Consulting engineering company Goldman Copeland (GOCO) developed an innovative web-based geothermal pre-screening tool for the City of New York’s Design & Development Corp. and the NYC Mayor’s Office of Sustainability. The technology analyzes the feasibility of geothermal heating and cooling for every lot in New York City. It provides users with a map of the entire city and assembles extensive data, including highlighting potential feasible sites.
The tool is especially helpful for the development of new building structures planning to make use of the available geothermal capacity. It is scheduled to go online for New York City later in 2018.
“The opportunity to conduct this complex engineering study on behalf of the city of New York was a welcome challenge …,” said Charles Copeland, president of GOCO. "The NYC geology, dense population and high rise buildings limit its applicability in some boroughs but the methodology will allow engineers throughout New York State and the country to apply these innovative techniques to their own cities and communities.”
Developed by calculating geothermal ground capacity and potential energy consumption of 850,000 lots in all five boroughs in New York City — and 25 possible building configurations based on vintage, size and occupancy — GOCO’s study evaluated three different types of geothermal systems: closed loop, standing column well and open loop.

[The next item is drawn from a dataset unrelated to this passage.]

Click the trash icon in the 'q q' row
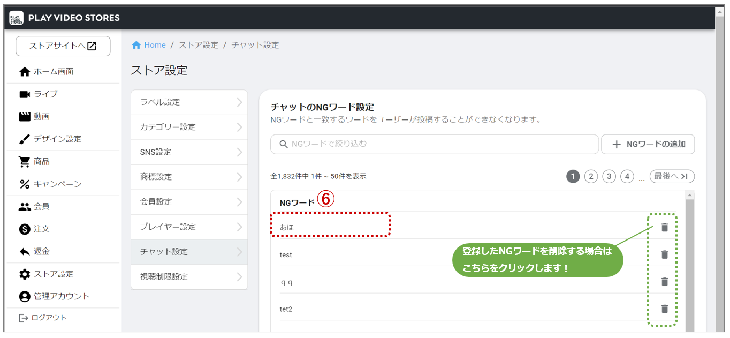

A point-grid method helped determine potential well quantity for all lots, and both hydrogeological and geological mapping data was used.
This comprehensive data resulted in a tool that also takes into consideration the long-term thermal impact on the underground geology, a factor that many previous installations have failed to recognize, resulting in excess subsurface temperatures diminishing cooling capabilities, causing systems to require supplementary cooling.

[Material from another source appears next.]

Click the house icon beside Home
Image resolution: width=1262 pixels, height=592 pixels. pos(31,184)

Based on the tool’s complexity and originality, GOCO has been named the winner of the American Council of Engineering Companies 2018 New York Engineering Excellence Award and will receive the prize at the Engineering Excellence Awards Gala in Washington on April 17.
Renewable energy sources, such as geothermal, are a major part of New York City’s goal of reducing greenhouse gas emissions with 80% by 2050, based on the levels in 2005. While it was created specifically for New York City, the technology has the capacity to be applied to locations across the nation, helping other regions build a sustainable future.
It is not only intended for building owners, engineers and other professionals, but will also allow homeowners to assess a lot’s geothermal feasibility and potentially empower people to make smarter and greener energy decisions.